Melanoma Institute Australia
- Formation: 2007
- Legal status: Non-profit organisation
- Purpose: Melanoma research and treatment
- Headquarters: Sydney, Australia
- Key people: Alexander van Akkooi
- Main organ: Charles Perkins Centre
- Affiliations: University of Sydney
- Website: melanoma.org.au

= Melanoma Institute Australia =

Australian non-profit

The Melanoma Institute Australia is a non-profit organisation based at the Poche Centre in North Sydney, Australia which focuses on the prevention of and cure for melanoma through research, treatment and education programs. The institute is affiliated with The University of Sydney and St Vincent’s and Mater Health Sydney. It relies on funding from individuals, organisations and government grants.

==History==
In 1957, a paper in the Medical Journal of Australia demonstrated the link between sunlight exposure and melanoma. This led the late Professor Gerald Milton to set up the Sydney Melanoma Clinic at Sydney Hospital. In 1983 the clinic moved to Royal Prince Alfred Hospital and was renamed the Sydney Melanoma Unit. In 2007, the Sydney Melanoma Unit became Melanoma Institute Australia and in 2010, the Institute moved into the Poche Centre, which was funded by a $40 million donation from Greg Poche.

==Research==
Research at the Melanoma Institute Australia aims to increase understanding of the genetic and molecular causes of melanoma.

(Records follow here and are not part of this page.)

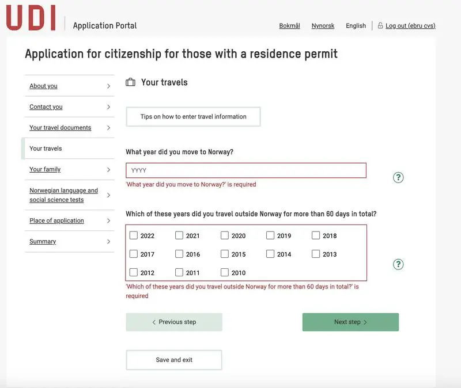Open the Your travel documents section
The height and width of the screenshot is (388, 461).
tap(60, 128)
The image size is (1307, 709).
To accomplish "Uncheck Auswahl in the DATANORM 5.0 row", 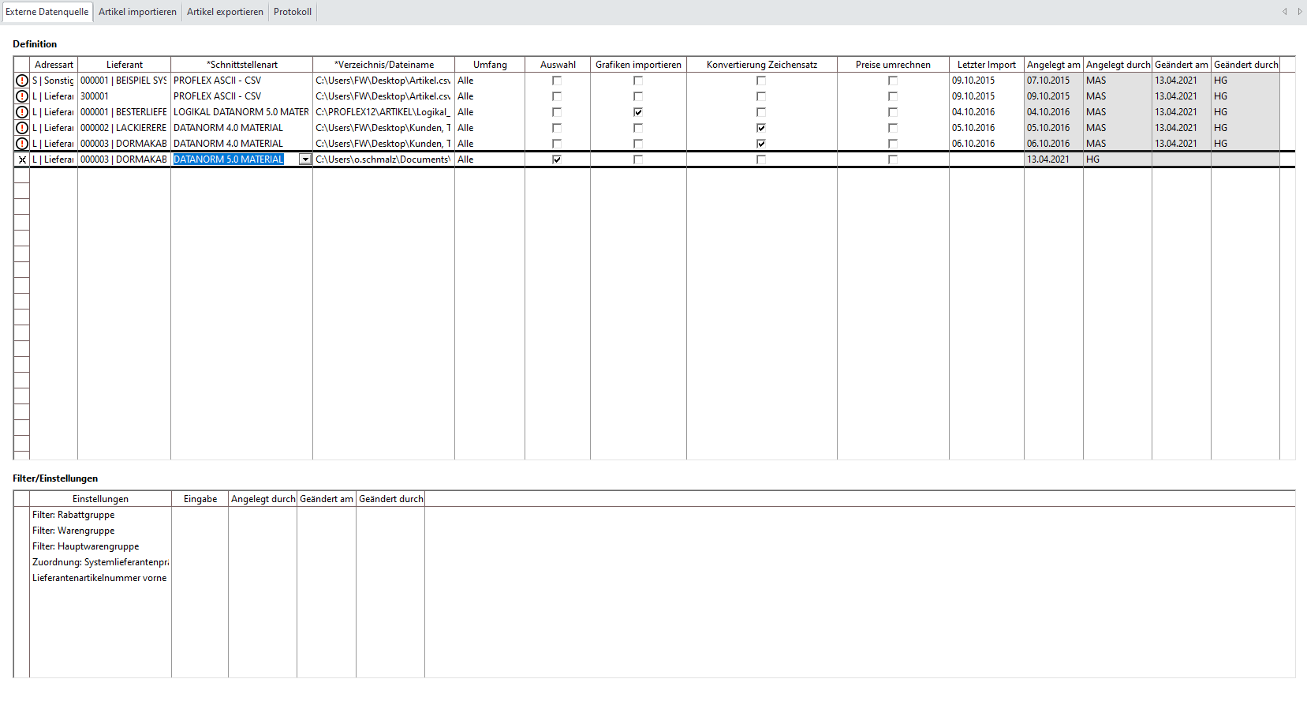I will [557, 159].
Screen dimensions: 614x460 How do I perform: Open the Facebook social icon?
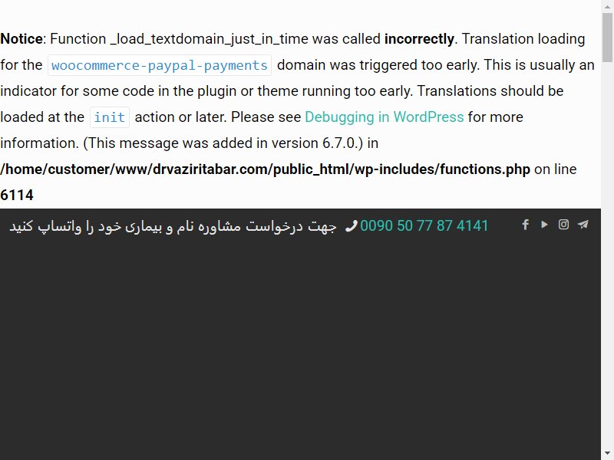click(526, 225)
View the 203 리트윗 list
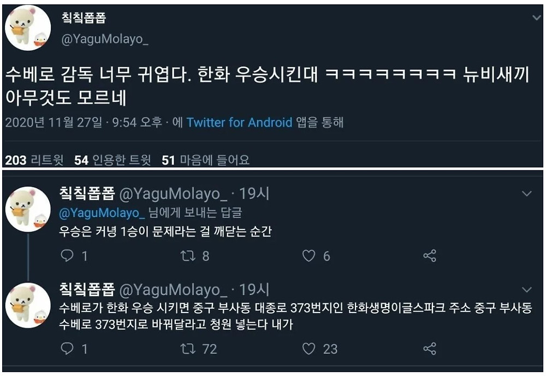This screenshot has height=377, width=546. point(34,160)
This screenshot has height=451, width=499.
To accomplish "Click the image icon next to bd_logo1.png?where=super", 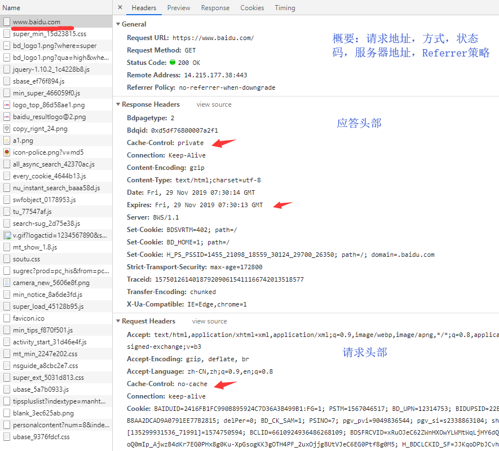I will pyautogui.click(x=8, y=45).
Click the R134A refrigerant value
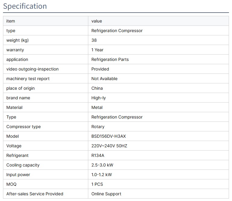232x201 pixels. pyautogui.click(x=98, y=155)
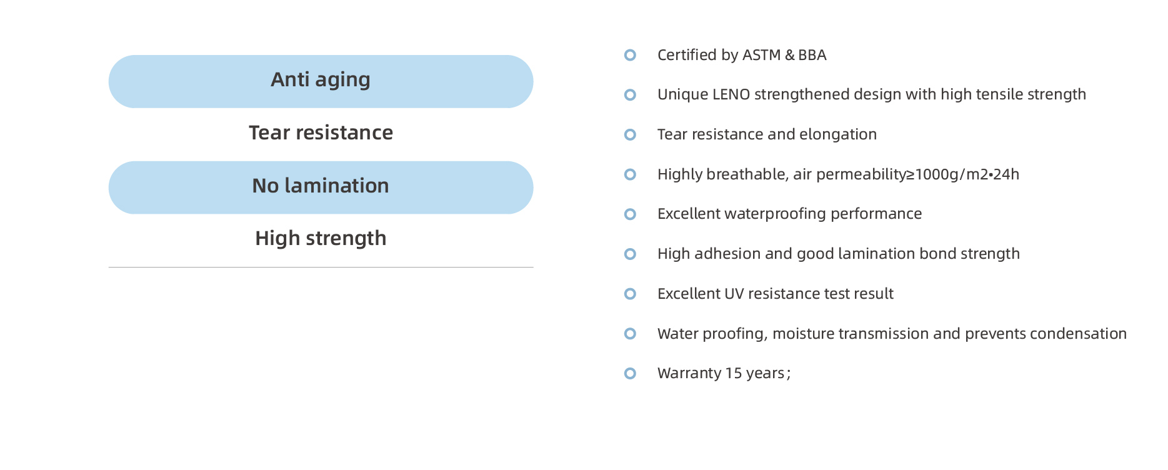1168x470 pixels.
Task: Click bullet next to Highly breathable line
Action: (x=630, y=174)
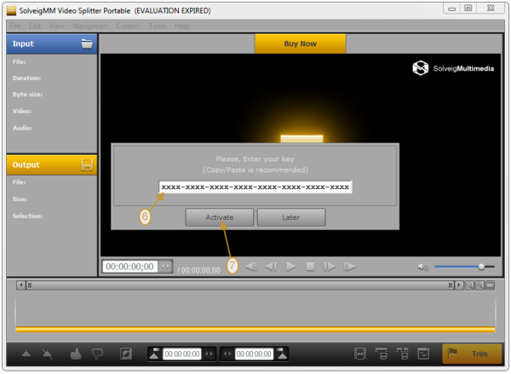Click the Activate button
Viewport: 511px width, 374px height.
(x=219, y=217)
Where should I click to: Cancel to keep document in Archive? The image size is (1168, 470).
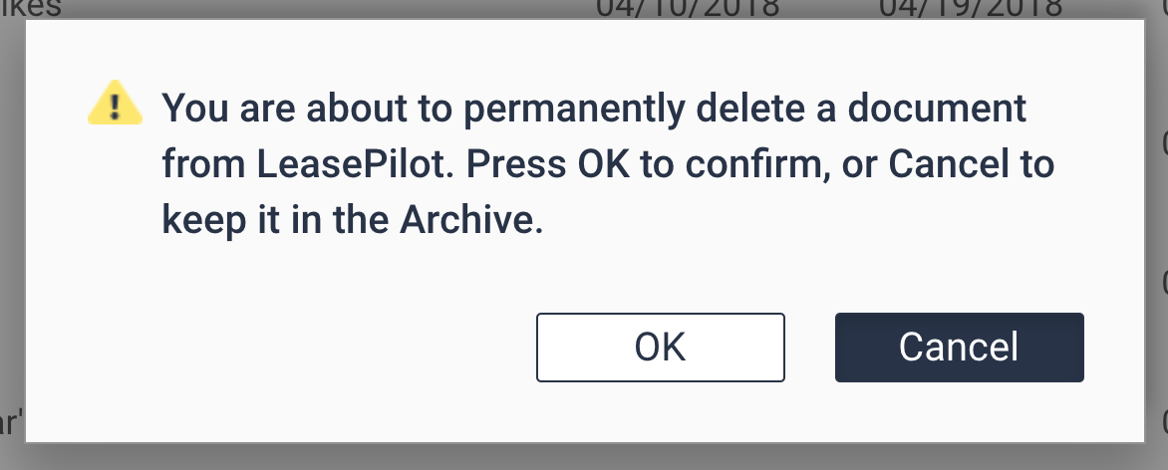pos(959,348)
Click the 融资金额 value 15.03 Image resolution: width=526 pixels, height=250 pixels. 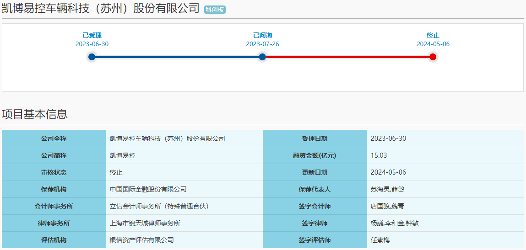click(379, 155)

Researchers have access to the contents of BioSpecimen Bank, a collection of over 1,800 tissue samples and 4,000 blood samples that were collected from consenting people with melanoma and other types of skin cancer across New South Wales. The Bank also contains information about the health and treatment of these donors.

==Award and recognition==

Conjoint Medical Directors of the Institute, Professor Richard Scolyer and Professor Georgina Long, were awarded the Excellence in Translational Cancer Research award in the 2017 NSW Premier's Awards for Outstanding Cancer Research. In 2003 Profs Scolyer and Long were named NSW Australian(s) of The Year and in 2024 they were named Australian(s) of the Year.